__Activity 1__: Copy the part of the Whisper interface code from "fs.rename(oldpath, newpath, function" to "console.log(newpath)".
__Activity 2__:
Answer these questions about the Whisper interface code:
(a) Which port number is passed to `.listen`?
(b) What value does `modelSize` take when `fields.modeltouse` is not among the valid models?
(c) What background color does the stylesheet give the `body`?

form.parse(req, function (err, fields, files) {
console.log('Fields ' + fields.modeltouse)
console.log('File ' + files.filetoupload)
var oldpath = files.filetoupload.filepath
newpath = './uploads/' + files.filetoupload.originalFilename
modelSize = validModels.includes(fields.modeltouse)
? fields.modeltouse
: 'medium.en'
console.log('modelSize::' + modelSize)
fs.rename(oldpath, newpath, function (err) {
if (err) {
console.log('No file selected!') // throw err
res.write(`<div class="results">No file selected</div>`)
} else {
console.log(newpath)
if (fields.timestamps) {
console.log("true check")
var output = execSync(
`./whisper.sh "${newpath}" ${modelSize} "true"`,
{ encoding: 'utf-8' }
)
} else {
var output = execSync(
`./whisper.sh "${newpath}" ${modelSize} false`,
{ encoding: 'utf-8' }
)
}
res.write(`<script>document.querySelector('.loading').classList.add('hidden')</script>`)
res.write(
`<div class="results"><h2>Results:</h2> <p>${output}</p></div>`
)
res.end()
}
})
})
} else {
res.writeHead(200, { 'Content-Type': 'text/html' })
res.write(html)
return res.end()
}
})
.listen(8443)
})
Add the following to index.html
<!DOCTYPE html>
<html lang="en">
<head>
<meta charset="UTF-8" />
<meta http-equiv="X-UA-Compatible" content="IE=edge" />
<meta name="viewport" content="width=device-width, initial-scale=1.0" />
<title>Voice Transcribing Using Whisper</title>
<link type="text/css" rel="stylesheet" href="style.css" />
</head>
<style>
body {
background-color: #b9dbe7;
align-items: center;
}
.box {
border-radius: 25px;
padding: 25px;
width: 80%;
background-color: azure;
margin: auto;
border-bottom: 25px;
margin-bottom: 25px;
font-family: 'advent_prothin', Arial, sans-serif;
}
.button {
border-radius: 25px;
margin: auto;
width: 50%;
height: 50px;
display: flex;
justify-content: center;
border-style: solid;
background-color: #e8d2ba;
}
h1 {
text-align: center;
padding: 0%;
margin: 0%;
}
@font-face {
font-family: 'advent_prothin';
src: url('Typewriter.otf');
font-weight: normal;
font-style: normal;
}
p {
font-size: larger;
font-family: 'MyWebFont', Arial, sans-serif;
}
.headings {
font-size: large;
font-weight: bold;
}
input {
font-size: medium;
}
.checkboxes {
transform: scale(1.5);
}
select {
font-size: medium;
}
.results {
white-space: pre-wrap;
border-radius: 25px;
padding: 25px;
width: 80%;
align-self: center;
background-color: azure;
margin: auto;
font-family: Typewriter;
}
.hidden {
display: none;
}
.note {
font-style: italic;
font-size: small;
font-weight: normal;
}
.loading {
border: 16px solid azure;
border-radius: 50%;
border-top: 16px solid rgb(207, 255, 255);
width: 64px;
height: 64px;
animation: spin 1s linear infinite;
}
/* Safari */
@keyframes spin {
0% {
transform: rotate(0deg);
}
100% {
transform: rotate(360deg);
}
}
</style>
<body>
<script>
</script>
<div class="box">
<h1>Simple Whisper Web Interface</h1>
<br />
<p>
Welcome to the very Simple Whisper Web Interface!<br /><br />
This is a very basic, easy to use, web interface for OpenAI's Whisper
tool. It has not been extensively tested, so you may encounter bugs or
other problems.

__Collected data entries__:
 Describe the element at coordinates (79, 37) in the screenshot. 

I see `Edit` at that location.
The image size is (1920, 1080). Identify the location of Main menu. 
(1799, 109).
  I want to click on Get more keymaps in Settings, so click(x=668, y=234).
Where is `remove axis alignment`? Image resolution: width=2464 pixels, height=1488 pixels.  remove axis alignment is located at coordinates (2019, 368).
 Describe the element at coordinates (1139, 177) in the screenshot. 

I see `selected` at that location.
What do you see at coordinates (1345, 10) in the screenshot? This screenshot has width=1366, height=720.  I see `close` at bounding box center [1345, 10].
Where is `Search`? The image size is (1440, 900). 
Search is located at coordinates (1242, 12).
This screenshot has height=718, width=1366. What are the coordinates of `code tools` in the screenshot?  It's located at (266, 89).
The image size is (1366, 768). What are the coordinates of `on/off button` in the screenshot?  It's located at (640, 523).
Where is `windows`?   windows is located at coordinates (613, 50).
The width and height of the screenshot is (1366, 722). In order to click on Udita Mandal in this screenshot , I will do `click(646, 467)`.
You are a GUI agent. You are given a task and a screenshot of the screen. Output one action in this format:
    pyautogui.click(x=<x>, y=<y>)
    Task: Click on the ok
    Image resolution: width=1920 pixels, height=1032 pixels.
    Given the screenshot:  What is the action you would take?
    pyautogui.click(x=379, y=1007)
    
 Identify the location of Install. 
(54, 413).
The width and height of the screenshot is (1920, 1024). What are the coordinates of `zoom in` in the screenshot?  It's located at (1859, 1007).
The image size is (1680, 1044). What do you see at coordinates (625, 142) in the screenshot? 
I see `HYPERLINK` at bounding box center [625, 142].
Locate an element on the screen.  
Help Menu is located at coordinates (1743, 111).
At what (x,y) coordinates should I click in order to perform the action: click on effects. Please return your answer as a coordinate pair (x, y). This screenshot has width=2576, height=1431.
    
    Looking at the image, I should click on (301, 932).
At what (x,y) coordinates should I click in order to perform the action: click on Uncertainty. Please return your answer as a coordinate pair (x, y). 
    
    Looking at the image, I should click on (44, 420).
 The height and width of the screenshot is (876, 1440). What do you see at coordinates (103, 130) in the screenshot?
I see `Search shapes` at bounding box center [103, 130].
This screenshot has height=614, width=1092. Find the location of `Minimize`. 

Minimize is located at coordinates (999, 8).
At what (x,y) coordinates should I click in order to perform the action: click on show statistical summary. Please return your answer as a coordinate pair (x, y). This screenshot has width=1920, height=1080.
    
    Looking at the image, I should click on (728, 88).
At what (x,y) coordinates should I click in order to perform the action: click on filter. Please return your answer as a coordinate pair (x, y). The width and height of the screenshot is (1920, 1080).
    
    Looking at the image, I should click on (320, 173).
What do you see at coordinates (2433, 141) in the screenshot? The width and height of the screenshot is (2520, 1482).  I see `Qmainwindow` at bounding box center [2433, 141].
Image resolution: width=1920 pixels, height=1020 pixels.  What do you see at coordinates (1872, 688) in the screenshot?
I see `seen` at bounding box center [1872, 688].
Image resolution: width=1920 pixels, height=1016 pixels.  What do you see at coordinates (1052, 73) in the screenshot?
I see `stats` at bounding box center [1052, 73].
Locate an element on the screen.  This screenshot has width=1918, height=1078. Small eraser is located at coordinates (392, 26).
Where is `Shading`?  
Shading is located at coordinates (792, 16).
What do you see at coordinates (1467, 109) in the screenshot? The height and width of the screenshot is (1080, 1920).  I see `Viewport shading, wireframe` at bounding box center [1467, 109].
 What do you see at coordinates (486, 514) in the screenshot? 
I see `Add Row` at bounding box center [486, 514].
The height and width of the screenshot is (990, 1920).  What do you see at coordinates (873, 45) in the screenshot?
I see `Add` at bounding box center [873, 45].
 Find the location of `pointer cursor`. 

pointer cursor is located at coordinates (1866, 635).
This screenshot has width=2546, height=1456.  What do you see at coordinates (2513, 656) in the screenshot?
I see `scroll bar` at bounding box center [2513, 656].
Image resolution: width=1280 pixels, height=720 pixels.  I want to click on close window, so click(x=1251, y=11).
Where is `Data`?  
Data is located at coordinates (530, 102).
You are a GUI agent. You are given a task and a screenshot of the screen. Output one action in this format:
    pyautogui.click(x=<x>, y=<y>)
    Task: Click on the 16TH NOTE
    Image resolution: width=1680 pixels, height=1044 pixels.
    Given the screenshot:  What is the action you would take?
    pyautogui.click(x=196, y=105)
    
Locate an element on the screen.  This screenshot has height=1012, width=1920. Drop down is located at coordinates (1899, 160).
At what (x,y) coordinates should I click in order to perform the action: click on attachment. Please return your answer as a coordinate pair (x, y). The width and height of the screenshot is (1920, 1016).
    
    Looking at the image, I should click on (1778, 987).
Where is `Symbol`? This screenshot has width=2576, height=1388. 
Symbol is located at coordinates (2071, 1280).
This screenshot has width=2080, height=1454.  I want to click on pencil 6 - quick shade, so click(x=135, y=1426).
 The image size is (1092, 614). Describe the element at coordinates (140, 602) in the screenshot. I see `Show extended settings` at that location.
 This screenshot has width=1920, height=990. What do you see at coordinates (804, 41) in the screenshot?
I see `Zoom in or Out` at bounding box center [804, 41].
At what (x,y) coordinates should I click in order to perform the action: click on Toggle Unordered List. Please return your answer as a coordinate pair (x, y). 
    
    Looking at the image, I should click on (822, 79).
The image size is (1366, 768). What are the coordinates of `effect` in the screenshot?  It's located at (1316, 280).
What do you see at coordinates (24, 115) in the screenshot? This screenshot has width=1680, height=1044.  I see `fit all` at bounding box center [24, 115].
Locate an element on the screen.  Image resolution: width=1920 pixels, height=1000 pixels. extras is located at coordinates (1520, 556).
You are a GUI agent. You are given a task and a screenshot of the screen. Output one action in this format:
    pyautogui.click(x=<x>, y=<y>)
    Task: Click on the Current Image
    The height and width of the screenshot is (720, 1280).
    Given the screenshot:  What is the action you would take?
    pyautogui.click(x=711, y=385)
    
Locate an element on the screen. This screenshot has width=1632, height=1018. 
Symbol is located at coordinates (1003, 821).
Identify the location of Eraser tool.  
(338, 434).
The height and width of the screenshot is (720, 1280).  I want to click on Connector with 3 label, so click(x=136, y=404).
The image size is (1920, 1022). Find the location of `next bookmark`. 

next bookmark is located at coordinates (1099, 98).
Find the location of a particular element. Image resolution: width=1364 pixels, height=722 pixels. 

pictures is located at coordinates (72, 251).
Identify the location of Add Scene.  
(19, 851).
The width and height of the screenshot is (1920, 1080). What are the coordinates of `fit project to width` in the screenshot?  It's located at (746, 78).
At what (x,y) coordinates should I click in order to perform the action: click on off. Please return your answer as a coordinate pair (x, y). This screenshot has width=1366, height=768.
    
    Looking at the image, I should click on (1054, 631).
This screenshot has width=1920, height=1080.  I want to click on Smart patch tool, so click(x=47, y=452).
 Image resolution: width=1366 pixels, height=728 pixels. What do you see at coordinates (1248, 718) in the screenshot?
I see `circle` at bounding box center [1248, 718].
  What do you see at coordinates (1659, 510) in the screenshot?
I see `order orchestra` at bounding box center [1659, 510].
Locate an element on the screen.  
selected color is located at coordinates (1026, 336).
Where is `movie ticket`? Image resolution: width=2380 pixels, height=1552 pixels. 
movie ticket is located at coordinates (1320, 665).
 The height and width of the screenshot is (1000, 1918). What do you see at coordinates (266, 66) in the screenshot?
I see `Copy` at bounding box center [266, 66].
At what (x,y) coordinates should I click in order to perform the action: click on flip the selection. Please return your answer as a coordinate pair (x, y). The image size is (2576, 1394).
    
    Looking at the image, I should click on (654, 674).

__Response area 1__:
fs.rename(oldpath, newpath, function (err) {
if (err) {
console.log('No file selected!') // throw err
res.write(`<div class="results">No file selected</div>`)
} else {
console.log(newpath)

__Response area 2__:
(a) 8443
(b) 'medium.en'
(c) #b9dbe7